Cytokine-producing T cells recognizing an individual CMV pp65 15 amino acid peptide decrease as the total pool size increases. PBMC from two subjects with previously documented responses to individual peptides were examined [subject 1584 (red) responded to CMV peptide AGILARNLVPMVATV, and subject 2622 (blue) responded to CMV peptide TERKTPRVTGGGAMA]. Each of these peptides was mixed with increasing numbers of HIV-1 Gag and Pol peptides, as listed on the abscissa; and the IFN-γ, IL-2 and TNF-α CD8+ T cell responses were measured by 4-color ICS. The response to the peptide alone is shown as the first data point in each graph. One outlier for the IFN-γ response (10% response) to peptide TERKTPRVTGGGAMA in the 200 peptide pool size in subject 262 was removed, as indicated by the asterisk.

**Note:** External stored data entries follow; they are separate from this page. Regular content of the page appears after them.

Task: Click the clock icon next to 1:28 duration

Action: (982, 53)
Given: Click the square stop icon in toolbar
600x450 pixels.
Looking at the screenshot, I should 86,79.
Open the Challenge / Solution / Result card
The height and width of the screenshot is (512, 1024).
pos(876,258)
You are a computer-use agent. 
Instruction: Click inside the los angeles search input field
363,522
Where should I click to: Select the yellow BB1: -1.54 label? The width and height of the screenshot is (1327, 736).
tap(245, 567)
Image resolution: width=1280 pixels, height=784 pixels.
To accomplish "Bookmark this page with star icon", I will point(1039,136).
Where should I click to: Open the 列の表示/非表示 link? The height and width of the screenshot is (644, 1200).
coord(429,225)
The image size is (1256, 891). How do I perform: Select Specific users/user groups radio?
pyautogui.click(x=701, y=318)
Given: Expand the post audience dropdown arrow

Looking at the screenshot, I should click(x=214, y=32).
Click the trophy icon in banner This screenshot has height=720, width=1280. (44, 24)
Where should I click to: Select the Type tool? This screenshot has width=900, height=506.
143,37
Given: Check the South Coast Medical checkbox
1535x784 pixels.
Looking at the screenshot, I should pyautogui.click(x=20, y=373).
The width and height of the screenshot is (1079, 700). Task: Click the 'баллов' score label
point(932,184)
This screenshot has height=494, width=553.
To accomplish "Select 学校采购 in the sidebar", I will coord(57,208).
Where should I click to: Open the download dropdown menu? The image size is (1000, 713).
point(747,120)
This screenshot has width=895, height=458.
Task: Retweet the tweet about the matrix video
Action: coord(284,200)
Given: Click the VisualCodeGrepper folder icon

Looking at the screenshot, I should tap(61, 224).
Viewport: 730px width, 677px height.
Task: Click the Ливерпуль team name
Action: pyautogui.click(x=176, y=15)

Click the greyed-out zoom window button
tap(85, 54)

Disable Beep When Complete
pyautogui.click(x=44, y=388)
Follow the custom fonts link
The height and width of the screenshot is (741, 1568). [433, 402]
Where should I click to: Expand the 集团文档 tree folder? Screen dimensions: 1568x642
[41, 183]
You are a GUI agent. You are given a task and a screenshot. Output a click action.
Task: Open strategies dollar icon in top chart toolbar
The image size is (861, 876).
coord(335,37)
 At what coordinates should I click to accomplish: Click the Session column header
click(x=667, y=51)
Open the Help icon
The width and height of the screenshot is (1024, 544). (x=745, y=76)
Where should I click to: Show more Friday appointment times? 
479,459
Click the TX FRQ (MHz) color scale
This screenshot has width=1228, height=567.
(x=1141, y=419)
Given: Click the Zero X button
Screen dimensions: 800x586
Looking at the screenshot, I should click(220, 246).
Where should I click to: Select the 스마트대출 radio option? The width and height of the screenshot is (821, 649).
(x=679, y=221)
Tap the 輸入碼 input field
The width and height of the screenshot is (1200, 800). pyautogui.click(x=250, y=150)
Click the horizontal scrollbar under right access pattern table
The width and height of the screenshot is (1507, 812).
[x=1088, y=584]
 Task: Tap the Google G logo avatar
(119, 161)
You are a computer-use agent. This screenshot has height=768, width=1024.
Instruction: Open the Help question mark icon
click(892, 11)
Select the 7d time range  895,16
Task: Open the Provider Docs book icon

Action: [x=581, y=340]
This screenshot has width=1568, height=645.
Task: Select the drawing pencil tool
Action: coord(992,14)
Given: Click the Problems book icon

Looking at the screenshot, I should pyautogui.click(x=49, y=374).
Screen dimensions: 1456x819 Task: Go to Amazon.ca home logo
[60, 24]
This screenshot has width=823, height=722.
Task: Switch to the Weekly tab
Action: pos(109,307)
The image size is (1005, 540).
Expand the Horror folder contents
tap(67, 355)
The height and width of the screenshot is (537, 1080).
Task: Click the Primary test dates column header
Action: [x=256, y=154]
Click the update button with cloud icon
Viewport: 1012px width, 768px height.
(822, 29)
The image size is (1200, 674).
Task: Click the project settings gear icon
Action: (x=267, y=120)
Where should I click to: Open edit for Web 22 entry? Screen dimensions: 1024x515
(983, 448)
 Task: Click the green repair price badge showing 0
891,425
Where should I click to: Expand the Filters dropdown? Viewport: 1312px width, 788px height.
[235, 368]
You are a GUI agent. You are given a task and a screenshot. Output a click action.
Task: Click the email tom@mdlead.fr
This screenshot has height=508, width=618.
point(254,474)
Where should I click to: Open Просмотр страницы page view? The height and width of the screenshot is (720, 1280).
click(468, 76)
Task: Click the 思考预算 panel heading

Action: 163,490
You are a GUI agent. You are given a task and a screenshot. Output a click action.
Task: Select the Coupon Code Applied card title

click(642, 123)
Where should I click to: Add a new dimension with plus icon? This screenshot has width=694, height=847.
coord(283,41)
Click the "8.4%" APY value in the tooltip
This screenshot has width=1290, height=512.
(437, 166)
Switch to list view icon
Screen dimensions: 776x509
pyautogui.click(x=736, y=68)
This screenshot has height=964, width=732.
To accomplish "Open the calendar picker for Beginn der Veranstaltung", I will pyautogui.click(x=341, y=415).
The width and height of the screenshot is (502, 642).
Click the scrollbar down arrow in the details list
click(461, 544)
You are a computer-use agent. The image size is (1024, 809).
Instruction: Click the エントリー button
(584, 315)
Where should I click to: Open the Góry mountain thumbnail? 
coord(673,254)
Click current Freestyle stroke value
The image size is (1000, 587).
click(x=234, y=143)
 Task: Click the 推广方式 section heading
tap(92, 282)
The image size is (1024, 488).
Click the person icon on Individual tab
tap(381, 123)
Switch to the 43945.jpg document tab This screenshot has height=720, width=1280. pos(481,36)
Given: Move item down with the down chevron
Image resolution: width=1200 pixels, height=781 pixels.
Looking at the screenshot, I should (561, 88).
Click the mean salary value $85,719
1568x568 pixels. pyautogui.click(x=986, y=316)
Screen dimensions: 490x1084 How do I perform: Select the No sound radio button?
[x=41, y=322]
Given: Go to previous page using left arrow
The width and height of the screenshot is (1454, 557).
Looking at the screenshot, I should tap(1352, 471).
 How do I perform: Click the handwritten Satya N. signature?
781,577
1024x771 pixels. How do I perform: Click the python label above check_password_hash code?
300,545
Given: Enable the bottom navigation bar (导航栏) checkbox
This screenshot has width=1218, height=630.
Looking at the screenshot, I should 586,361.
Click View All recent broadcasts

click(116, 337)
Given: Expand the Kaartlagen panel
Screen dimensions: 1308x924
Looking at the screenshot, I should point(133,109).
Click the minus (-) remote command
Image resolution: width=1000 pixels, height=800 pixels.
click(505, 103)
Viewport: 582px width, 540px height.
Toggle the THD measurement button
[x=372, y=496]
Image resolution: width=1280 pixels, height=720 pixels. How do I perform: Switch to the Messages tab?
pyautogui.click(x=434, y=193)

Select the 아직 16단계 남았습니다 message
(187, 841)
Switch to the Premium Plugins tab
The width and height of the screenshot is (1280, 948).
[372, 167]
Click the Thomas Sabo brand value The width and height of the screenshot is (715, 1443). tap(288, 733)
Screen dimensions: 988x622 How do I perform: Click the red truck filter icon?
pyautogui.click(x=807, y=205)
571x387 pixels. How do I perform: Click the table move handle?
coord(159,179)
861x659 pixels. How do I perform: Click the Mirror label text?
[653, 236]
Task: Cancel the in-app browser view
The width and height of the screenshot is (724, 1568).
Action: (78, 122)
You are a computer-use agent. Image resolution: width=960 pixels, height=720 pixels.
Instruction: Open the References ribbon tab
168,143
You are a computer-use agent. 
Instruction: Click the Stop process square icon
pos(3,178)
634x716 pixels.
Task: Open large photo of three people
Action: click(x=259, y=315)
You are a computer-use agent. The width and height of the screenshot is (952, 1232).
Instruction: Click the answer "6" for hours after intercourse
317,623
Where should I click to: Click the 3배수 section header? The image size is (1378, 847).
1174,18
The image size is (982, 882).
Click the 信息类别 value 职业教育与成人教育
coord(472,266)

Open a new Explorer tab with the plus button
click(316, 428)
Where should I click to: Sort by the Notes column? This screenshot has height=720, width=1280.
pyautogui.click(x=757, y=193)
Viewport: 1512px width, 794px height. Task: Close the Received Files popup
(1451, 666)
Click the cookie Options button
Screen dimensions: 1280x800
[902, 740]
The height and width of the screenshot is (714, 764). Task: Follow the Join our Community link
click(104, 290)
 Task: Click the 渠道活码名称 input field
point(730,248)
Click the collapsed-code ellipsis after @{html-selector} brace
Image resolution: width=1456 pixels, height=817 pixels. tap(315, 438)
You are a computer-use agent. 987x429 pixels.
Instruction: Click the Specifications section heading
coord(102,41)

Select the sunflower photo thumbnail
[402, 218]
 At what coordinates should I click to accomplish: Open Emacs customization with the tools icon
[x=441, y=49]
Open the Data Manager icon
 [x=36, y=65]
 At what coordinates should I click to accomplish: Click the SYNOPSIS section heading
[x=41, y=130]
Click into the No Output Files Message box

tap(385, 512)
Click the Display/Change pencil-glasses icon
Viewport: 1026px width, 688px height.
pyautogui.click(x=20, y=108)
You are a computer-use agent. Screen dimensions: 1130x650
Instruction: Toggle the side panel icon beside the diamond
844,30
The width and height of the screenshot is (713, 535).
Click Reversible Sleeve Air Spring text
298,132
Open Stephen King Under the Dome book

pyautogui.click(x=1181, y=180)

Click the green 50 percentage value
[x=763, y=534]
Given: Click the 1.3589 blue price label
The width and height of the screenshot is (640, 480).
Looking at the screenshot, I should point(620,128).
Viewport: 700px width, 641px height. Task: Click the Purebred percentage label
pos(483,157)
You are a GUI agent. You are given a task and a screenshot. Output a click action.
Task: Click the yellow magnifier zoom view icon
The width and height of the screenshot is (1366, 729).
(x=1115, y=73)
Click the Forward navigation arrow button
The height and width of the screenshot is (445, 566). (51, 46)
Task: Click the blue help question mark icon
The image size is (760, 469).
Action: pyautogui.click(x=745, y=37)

Staining panels: 4- and 8 color; use of a viability dye
As noted in the introduction, initial optimization experiments were performed using 4-color staining panels. Later, an 8-color staining panel was developed and was used for all the qualitative and quantitative validation experiments described below. An example of the gating hierarchy and cytokine staining profiles of CD4+ and CD8+ T cells generated from the 8-color panel and the gating hierarchy is depicted in Figure 3.
Figure 3.
Staining profile for 8-color ICS. A. Shown is PBMC sample stimulated with SEB. The top row of plots shows sequentially, left to right, the gating hierarchy for PBMC, singlets (single cells), lymphocytes, live cells, CD3+ T cells, and CD4+ or CD8+ T cells. The next two rows show the gates used to identify cytokine-producing CD4+ (middle row) and CD8+ T cells (lower row). Each cytokine is gated individually. The co-expression of all the cytokines is determined in the software analysis by using Boolean gates based on these single-positive gates. B. Shown is the co-expression of IFN-γ and IL-2 for CD4+ and CD8+ T cells for the same PBMC sample shown in A after stimulation with SEB. C. Shown is the co-expression of IFN-γ and IL-2 for CD4+ and CD8+ T cells for a PBMC sample after stimulation with the CMV pp65 peptide pool. The percentage of either CD4+ or CD8+ T cells is indicated in each quadrant.
To determine whether the 4- and 8-color panels detect the same frequency of IFN-γ- and IL-2-producing T cells, we compared two 4-color panels (CD3, CD4, CD8, and either IFN-γ or IL-2) to the 8-color panel (Table 1). Since the 8-color panel included a viability dye, but the 4-color panels did not, this comparison also allowed us to determine whether dead cells contribute significantly to non-specific cytokine staining.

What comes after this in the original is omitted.